El apocalipsis maya: hasta dónde ha llegado la mayor broma de Internet

El fin del mundo es, posiblemente, la muestra más descomunal del poder de Internet. Si éste es un mundo poblado sobre todo por memes (ideas, generalmente bromas, que se repiten una y otra vez sin ser nunca exactamente iguales), el concepto de que este viernes se acabará el mundo porque así no lo predijeron nunca los mayas es la encarnación definitiva de la cultura cibernética, que lo ha repetido tantas veces que suena a verdad.

 

La definitiva y la más sonada: la última vez que se hizo recuento de este asunto, en mayo de este año, se descubrió que el 22% de la población estadounidense estaba convencida de que esto era verdad y que en Rusia y Polonia se estaban registrando elevados números de ataques de ansiedad por el tema. Dicho de otra forma: el apocalipsis maya es el ola k asellevando a su enésima potencia.

 

Lo cual no está nada mal para una broma que nació de dos librillos que aprovechaban hacer caja del desconocimiento general de la cultura maya: uno de ellos, Heart of the World, fue escrito por Henry RIder Haggard, autor comúnmente considerado de chapuza, en 1896. Pero el más importante es The Mayan, de 1966, en el que el colorido arqueólogo Michael Coe colaba la palabra "armagedón" en el capítulo que analizaba los calendarios mayas.

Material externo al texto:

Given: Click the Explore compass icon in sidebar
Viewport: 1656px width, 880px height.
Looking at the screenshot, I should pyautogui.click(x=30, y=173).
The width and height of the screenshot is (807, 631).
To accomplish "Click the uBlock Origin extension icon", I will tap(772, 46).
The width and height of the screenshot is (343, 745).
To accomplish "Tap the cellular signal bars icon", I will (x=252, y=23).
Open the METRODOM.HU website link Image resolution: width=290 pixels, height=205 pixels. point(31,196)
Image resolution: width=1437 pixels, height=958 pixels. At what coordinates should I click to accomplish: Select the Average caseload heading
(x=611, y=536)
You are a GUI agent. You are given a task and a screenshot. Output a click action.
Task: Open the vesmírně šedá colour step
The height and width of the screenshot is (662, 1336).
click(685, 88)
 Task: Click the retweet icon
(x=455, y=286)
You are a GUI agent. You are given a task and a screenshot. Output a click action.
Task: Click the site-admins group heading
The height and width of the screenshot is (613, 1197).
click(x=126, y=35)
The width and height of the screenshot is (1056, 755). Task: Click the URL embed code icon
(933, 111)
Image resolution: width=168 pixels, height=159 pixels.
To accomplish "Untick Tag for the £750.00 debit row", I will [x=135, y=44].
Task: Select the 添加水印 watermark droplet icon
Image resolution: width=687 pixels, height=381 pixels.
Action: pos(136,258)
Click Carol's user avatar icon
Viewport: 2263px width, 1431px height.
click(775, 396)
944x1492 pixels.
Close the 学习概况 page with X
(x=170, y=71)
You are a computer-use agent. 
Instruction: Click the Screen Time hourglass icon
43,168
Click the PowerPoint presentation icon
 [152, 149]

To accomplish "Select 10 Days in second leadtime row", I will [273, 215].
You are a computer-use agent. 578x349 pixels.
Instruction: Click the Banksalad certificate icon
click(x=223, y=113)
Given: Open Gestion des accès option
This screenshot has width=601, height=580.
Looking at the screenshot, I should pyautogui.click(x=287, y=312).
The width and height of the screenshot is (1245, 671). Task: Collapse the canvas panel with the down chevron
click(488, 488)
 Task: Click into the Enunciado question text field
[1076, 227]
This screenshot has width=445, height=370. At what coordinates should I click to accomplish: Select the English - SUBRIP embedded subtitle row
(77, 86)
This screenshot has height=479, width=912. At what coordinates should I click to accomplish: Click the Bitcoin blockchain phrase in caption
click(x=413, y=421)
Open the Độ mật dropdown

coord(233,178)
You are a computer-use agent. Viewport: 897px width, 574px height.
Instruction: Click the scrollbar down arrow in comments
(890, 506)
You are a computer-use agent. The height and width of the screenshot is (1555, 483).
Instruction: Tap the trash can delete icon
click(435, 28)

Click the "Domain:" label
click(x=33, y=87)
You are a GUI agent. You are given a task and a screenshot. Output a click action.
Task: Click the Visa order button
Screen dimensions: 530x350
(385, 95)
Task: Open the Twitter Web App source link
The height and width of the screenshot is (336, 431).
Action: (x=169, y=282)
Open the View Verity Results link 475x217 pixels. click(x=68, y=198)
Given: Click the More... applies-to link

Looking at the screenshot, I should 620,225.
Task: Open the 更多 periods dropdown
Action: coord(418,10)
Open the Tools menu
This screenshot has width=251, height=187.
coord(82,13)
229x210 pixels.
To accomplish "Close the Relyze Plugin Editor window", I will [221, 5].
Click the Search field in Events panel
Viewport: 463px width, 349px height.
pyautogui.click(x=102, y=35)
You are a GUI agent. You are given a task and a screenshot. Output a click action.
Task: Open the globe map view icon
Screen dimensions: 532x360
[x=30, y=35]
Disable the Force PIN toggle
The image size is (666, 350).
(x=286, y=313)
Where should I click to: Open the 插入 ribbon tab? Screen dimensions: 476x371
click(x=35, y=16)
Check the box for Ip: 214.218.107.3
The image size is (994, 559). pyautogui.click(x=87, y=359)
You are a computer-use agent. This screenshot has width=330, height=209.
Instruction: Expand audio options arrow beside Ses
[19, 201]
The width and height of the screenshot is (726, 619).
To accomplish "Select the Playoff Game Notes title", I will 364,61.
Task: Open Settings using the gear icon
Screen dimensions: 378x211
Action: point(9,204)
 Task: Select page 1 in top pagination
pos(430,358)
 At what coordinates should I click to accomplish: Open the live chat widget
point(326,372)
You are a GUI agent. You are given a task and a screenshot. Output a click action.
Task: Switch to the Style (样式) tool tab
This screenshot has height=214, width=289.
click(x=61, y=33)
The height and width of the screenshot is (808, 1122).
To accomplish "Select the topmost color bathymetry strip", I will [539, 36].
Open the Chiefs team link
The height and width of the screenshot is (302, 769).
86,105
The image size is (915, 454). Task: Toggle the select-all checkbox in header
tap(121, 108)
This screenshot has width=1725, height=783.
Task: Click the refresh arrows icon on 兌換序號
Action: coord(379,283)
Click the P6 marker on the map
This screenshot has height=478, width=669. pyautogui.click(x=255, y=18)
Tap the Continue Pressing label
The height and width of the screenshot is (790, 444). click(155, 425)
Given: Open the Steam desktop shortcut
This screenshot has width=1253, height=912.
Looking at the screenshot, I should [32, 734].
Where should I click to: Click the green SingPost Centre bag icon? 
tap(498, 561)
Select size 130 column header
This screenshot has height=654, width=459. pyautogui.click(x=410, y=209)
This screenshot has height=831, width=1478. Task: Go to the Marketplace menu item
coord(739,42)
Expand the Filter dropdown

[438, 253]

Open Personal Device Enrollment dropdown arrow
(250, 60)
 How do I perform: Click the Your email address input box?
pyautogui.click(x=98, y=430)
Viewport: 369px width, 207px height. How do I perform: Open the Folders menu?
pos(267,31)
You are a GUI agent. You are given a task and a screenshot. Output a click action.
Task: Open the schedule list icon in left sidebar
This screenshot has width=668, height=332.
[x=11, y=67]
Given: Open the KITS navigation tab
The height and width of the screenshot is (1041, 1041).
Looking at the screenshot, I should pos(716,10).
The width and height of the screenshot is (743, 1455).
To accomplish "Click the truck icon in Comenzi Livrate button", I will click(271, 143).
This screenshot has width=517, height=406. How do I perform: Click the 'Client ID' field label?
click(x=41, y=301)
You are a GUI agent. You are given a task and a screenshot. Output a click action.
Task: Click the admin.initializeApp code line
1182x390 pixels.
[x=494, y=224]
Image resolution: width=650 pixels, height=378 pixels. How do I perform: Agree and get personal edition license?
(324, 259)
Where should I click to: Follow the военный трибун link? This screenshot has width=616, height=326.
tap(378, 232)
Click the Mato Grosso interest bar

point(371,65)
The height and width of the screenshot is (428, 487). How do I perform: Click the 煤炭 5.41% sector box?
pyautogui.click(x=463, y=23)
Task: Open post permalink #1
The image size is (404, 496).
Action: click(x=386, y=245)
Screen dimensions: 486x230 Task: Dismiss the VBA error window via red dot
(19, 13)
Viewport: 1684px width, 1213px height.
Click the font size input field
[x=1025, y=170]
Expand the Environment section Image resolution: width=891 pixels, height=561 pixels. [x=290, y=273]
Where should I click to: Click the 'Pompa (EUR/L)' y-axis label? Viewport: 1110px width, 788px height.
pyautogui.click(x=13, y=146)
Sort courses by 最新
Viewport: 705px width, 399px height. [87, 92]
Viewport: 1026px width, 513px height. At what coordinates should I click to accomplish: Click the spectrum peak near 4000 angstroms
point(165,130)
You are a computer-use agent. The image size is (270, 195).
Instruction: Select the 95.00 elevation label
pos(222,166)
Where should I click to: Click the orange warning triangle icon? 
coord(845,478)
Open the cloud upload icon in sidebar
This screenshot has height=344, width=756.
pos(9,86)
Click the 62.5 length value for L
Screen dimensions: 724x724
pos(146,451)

Como se ha dicho hasta la saciedad, los mayas medían el tiempo en ciclos de 5.125. Si se compara con el calendario gregoriano, el último día de este ciclo cae este viernes, con lo que el sábado empezaría el nuevo ciclo. A partir de ahí, lo que debería ser un rumor para una minoría se ha convertido, gracias a la predilección por la rumorología y el absurdo que tiene Internet, en un cúmulo de invenciones típicamente cibernéticas que se ha coló en el mundo analógico logrado y ha terminando asentando una cultura del apocalipsis que ha marcado todo 2012.

 

Lo interesante de este fin del mundo es precisamente eso: ver cómo la broma de Internet se traduce al mundo real. La gente que se cree que es verdad tiende a provenir, será casualidad o no, de culturas cibernéticas cerradas: en VKontakte, el Facebook ruso, se toma tan serio el apocalipsis maya que el gobierno ha tenido que habilitar un número de teléfono para calmar ansiedades. En un pueblo llamado Novokuznetsk la semana pasada se compraron 60 toneladas de sal (porque la sal, bien en sabido por los rusos, les salvará de la nevada que sin duda acompañará al fin de los días).

 

En China, otro país que participa poco en la cultura de Internet occidental porque tiene la suya propia, la policía ha detenido a al menos 93 personas por propagar rumores sobre el fin del mundo (al menos 37 de los cuales eran miembros de una secta cristiana fundada en 1990 y que quería que, para estar bien preparados, la gente les entregara todas sus posesiones).

 

A estas alturas la parte cibernética del asunto ya está más que desarrollada. Se le ha otorgado hasta un logotipo que, es en realidad, un calendario azteca y no maya. A lo que se dedica ahora Internet con mayor fruición es a recibir las noticias de gente del otro lado -digamos, personas que de otra forma no participarían en una broma así- como en una carcajada colectiva de victoria. El ejemplo más claro es cuán virales resultan noticias comola de ese obispo chileno que sugiere que, quienes crean en el Apocalipsis Maya (cuando tal cosa ni existe) que donen sus pertenencias a la Iglesias, que ya ellos se se encargarán de rezar "eternamente por ellos".

 

El mundo seguirá girando, maltrecho y atribulado, el sábado 22 (quizá eso sea lo más preocupante). Y un hito en la potencia de Internet habrá llegado a su fin.